PROVIDED TEXT:

+++++

Buoyancy and Archimedes' Principle — The Complete Physics Guide
Buoyancy is the upward force exerted by a fluid on any object immersed in it. Archimedes' Principle — discovered around 250 BCE and still the cornerstone of fluid statics — states that this buoyant force equals the weight of fluid displaced by the object. This single principle explains why ships float, submarines dive, hot air balloons rise, and fish hover effortlessly at any depth.
Legend holds that Archimedes discovered the principle while stepping into an overfull bath and noticing the water overflow. He reportedly ran naked through the streets of Syracuse shouting "Eureka!" (I have found it). Whether true or not, the story captures the power of the insight — a simple observation leading to a universal physical law.
Archimedes' Principle — The Physics
The buoyant force arises from the pressure difference between the bottom and top of a submerged object. Fluid pressure increases with depth (P = ρgh), so the pressure on the bottom of an object is higher than on its top. The net upward force from this pressure difference equals the weight of fluid displaced.
Mathematically: F_b = ρ_fluid × V_displaced × g. Where ρ_fluid is the fluid density (kg/m³), V_displaced is the volume of fluid displaced (m³), and g = 9.81 m/s². The buoyant force depends only on the displaced fluid volume and the fluid density — not on the object's material, shape, or density.
An object floats when F_b ≥ weight (mg). At equilibrium, F_b = mg, meaning ρ_fluid × V_displaced × g = ρ_object × V_object × g. If the object is fully submerged, V_displaced = V_object, giving the condition for floating when fully submerged: ρ_object ≤ ρ_fluid. If ρ_object > ρ_fluid, the object sinks. If ρ_object < ρ_fluid, it floats partially submerged, displacing only the volume of fluid whose weight equals its own weight.
Worked Example 1 — Steel Ball in Water
Problem: A solid steel ball (ρ = 7,800 kg/m³) of diameter 5 cm is submerged in water (ρ = 1,000 kg/m³). Find the buoyant force and the apparent weight.
V = (4/3)π(0.025)³ = 6.545 × 10⁻⁵ m³
F_b = ρ_water × V × g = 1000 × 6.545 × 10⁻⁵ × 9.81 = 0.642 N
True weight = ρ_steel × V × g = 7800 × 6.545 × 10⁻⁵ × 9.81 = 5.01 N
Apparent weight = 5.01 − 0.642 = 4.37 N — the ball feels lighter when weighed underwater.

+++++

QUESTIONS:
**1)** In the buoyancy guide, what is the apparent weight of the steel ball when it is submerged in water?
**2)** Please list every everyday phenomenon that the buoyancy guide says Archimedes' Principle explains.
**3)** Continue the buoyancy guide from the end of its first worked example.
The rows play no part in any of this.

DATA PROVIDED:
+++++

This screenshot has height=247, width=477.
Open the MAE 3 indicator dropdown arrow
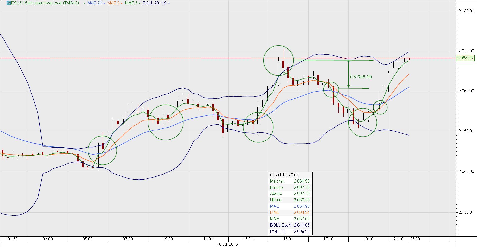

+++++

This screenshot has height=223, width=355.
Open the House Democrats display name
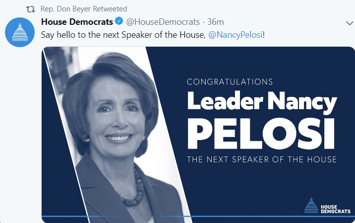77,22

+++++

PER-TASK OUTPUTS:
**1)** 4.37 N

**2)** Ships float; submarines dive; hot air balloons rise; fish hover effortlessly at any depth.

**3)**
Worked Example 2 — Ship Floating
Problem: A ship has mass 50,000 tonnes (5 × 10⁷ kg). What volume of seawater (ρ = 1,025 kg/m³) must it displace to float?
At equilibrium: F_b = weight → ρ_seawater × V × g = mg
V = m/ρ_seawater = 5×10⁷/1025 = 48,780 m³ — roughly the volume of 20 Olympic swimming pools. The ship's hull must enclose this displaced volume, which is why large ships have hollow hulls rather than being solid steel.
Apparent Weight and Density Measurement
The apparent weight of an object immersed in fluid is W_apparent = W_true − F_b = mg − ρ_fluid × V × g. Rearranging: ρ_object = ρ_fluid × W_true/(W_true − W_apparent). This allows density measurement using only two weight measurements — true weight in air and apparent weight submerged in water. This is exactly Archimedes' original method for testing whether Hiero's crown was pure gold.
Modern applications: hydrostatic weighing for body composition measurement (more accurate than BMI), measuring densities of geological samples, quality control testing of cast metal components, and calibrating precision instruments.
Submarines, Fish and Neutral Buoyancy
A submarine achieves neutral buoyancy (neither rising nor sinking) by adjusting the amount of water in ballast tanks. Adding water increases the submarine's effective density until it equals the surrounding seawater — the submarine then floats at constant depth. Expelling water (using compressed air) reduces density — the submarine rises. This simple mechanism, based entirely on Archimedes' Principle, enables precise depth control.
Fish achieve the same result biologically using a swim bladder — a gas-filled organ they expand or contract to adjust their overall density. Bony fish (teleosts) use this to hover at any depth with minimal muscular effort. Sharks, lacking a swim bladder, must swim continuously to maintain depth — they sink when they stop moving.
Hot air balloons work by the same principle in air. Heating the air inside the envelope reduces its density below ambient air — the balloon now displaces air that weighs more than the total weight of balloon plus payload. The net buoyant force lifts the balloon. Descending is achieved by cooling the air (allowing it to vent) or by venting hot air through the parachute valve.